## [HOW TO COMPLETE THIS TASK]
Through the end of the data below, output every line exactly, beginning with the line that contains "nips 2023 (17, 635)".
☆ ☆ ☆ ☆
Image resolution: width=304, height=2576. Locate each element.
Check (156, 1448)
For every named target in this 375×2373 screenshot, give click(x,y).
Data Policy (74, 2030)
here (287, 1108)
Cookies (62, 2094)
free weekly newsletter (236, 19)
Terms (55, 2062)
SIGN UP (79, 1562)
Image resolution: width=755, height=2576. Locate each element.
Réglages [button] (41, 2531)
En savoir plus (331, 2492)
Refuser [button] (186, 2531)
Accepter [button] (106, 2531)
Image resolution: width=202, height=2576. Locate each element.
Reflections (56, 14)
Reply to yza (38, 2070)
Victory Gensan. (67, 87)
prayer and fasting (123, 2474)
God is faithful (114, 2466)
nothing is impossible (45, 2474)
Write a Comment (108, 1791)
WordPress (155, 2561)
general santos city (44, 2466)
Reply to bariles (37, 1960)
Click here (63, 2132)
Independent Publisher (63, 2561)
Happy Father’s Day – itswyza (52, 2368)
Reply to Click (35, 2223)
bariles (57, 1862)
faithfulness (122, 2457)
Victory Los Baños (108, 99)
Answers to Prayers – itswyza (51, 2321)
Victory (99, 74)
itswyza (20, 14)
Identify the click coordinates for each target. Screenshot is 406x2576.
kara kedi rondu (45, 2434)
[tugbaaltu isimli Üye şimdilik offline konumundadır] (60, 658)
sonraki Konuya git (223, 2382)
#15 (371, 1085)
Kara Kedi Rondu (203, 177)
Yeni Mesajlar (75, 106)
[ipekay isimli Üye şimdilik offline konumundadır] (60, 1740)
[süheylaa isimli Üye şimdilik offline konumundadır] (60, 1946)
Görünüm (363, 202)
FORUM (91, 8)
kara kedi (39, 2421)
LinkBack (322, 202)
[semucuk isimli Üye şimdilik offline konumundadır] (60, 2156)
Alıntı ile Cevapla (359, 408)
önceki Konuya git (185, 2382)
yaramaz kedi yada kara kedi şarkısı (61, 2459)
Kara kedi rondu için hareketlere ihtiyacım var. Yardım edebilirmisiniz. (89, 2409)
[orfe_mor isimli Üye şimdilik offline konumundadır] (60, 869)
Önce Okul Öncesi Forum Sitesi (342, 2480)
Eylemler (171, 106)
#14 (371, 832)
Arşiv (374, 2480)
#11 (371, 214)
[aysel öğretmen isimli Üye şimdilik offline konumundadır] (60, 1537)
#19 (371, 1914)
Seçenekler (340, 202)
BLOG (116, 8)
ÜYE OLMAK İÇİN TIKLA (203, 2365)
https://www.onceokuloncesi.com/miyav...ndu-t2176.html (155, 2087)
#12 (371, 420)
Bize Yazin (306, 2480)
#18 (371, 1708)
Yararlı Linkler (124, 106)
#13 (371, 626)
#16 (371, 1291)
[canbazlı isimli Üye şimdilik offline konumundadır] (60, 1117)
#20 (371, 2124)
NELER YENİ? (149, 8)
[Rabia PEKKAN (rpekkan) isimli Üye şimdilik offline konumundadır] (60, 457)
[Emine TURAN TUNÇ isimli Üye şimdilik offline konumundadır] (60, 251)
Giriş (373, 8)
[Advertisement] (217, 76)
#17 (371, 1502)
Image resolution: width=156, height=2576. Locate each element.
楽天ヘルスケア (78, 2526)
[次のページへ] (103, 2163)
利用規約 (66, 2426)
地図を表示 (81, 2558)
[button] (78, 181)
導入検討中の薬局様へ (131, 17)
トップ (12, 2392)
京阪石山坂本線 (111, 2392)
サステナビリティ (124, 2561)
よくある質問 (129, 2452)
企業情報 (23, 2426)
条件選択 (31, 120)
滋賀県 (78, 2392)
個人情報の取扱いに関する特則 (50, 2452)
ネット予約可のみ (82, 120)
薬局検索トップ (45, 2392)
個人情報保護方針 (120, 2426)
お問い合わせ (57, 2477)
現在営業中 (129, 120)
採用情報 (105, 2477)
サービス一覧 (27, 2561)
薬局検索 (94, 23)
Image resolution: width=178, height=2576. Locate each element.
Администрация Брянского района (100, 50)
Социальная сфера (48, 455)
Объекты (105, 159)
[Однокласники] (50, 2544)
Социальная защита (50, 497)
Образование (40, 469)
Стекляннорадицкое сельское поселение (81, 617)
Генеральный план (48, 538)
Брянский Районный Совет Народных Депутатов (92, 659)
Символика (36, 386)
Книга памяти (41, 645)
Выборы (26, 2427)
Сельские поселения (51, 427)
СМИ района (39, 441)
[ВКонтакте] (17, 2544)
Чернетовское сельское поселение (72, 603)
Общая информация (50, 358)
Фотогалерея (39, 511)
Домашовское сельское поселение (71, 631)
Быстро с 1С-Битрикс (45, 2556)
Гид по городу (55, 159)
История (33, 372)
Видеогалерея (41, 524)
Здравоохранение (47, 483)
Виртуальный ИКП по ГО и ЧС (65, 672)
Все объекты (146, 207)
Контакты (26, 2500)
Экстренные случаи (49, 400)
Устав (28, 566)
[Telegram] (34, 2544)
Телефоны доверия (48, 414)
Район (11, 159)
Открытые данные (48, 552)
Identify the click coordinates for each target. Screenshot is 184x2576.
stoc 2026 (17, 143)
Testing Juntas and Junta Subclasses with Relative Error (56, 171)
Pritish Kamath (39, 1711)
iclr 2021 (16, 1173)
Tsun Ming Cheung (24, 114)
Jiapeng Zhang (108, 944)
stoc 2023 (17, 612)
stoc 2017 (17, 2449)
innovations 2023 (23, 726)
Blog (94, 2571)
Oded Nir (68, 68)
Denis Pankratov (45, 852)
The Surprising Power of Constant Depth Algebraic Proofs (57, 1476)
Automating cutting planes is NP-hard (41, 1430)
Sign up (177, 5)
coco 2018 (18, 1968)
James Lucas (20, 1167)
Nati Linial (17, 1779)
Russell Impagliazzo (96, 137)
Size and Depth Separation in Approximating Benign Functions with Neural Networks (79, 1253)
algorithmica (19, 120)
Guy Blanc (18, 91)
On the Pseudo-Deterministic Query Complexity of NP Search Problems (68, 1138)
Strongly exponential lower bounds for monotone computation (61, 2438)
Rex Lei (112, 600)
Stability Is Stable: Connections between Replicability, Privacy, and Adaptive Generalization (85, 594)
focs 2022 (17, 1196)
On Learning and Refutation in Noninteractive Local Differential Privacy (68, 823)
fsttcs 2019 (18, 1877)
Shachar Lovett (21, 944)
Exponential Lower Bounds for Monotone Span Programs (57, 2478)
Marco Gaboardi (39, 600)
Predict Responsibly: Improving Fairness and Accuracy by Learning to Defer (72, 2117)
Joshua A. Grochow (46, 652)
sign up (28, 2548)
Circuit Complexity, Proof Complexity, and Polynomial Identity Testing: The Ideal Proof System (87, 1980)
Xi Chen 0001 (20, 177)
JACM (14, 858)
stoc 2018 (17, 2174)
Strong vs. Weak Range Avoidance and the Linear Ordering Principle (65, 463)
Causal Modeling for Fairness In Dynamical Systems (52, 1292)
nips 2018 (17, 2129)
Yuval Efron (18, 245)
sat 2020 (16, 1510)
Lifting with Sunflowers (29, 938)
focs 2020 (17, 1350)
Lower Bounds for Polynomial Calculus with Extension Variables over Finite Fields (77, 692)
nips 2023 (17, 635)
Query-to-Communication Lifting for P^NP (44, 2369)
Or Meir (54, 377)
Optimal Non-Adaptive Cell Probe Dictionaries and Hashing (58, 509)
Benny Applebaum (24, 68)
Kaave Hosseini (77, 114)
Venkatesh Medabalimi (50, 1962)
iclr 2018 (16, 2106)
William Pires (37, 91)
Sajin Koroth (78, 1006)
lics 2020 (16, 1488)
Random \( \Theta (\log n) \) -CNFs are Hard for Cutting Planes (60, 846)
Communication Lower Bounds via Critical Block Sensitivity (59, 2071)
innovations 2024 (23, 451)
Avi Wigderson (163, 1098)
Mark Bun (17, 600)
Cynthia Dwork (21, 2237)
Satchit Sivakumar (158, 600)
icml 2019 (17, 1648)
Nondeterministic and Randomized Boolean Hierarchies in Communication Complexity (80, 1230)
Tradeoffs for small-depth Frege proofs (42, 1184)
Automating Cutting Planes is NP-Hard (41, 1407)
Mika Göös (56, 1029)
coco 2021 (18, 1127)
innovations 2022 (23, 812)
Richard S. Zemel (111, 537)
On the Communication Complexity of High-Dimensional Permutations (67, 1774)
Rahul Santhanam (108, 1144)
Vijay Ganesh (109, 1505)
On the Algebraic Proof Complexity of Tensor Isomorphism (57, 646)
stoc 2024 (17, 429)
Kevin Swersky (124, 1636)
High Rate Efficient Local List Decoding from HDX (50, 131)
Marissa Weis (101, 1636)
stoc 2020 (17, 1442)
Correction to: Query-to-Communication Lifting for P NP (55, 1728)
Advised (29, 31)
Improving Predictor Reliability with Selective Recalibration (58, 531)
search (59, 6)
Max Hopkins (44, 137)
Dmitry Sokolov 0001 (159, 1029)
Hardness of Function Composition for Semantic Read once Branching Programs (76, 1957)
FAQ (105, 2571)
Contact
☆ ☆ ☆ ☆
## [RESPONSE]
nips 2023 (17, 635)
Query-to-Communication Lifting for P^NP (44, 2369)
Or Meir (54, 377)
Optimal Non-Adaptive Cell Probe Dictionaries and Hashing (58, 509)
Benny Applebaum (24, 68)
Kaave Hosseini (77, 114)
Venkatesh Medabalimi (50, 1962)
iclr 2018 (16, 2106)
William Pires (37, 91)
Sajin Koroth (78, 1006)
lics 2020 (16, 1488)
Random \( \Theta (\log n) \) -CNFs are Hard for Cutting Planes (60, 846)
Communication Lower Bounds via Critical Block Sensitivity (59, 2071)
innovations 2024 (23, 451)
Avi Wigderson (163, 1098)
Mark Bun (17, 600)
Cynthia Dwork (21, 2237)
Satchit Sivakumar (158, 600)
icml 2019 (17, 1648)
Nondeterministic and Randomized Boolean Hierarchies in Communication Complexity (80, 1230)
Tradeoffs for small-depth Frege proofs (42, 1184)
Automating Cutting Planes is NP-Hard (41, 1407)
Mika Göös (56, 1029)
coco 2021 (18, 1127)
innovations 2022 (23, 812)
Richard S. Zemel (111, 537)
On the Communication Complexity of High-Dimensional Permutations (67, 1774)
Rahul Santhanam (108, 1144)
Vijay Ganesh (109, 1505)
On the Algebraic Proof Complexity of Tensor Isomorphism (57, 646)
stoc 2024 (17, 429)
Kevin Swersky (124, 1636)
High Rate Efficient Local List Decoding from HDX (50, 131)
Marissa Weis (101, 1636)
stoc 2020 (17, 1442)
Correction to: Query-to-Communication Lifting for P NP (55, 1728)
Advised (29, 31)
Improving Predictor Reliability with Selective Recalibration (58, 531)
search (59, 6)
Max Hopkins (44, 137)
Dmitry Sokolov 0001 (159, 1029)
Hardness of Function Composition for Semantic Read once Branching Programs (76, 1957)
FAQ (105, 2571)
Contact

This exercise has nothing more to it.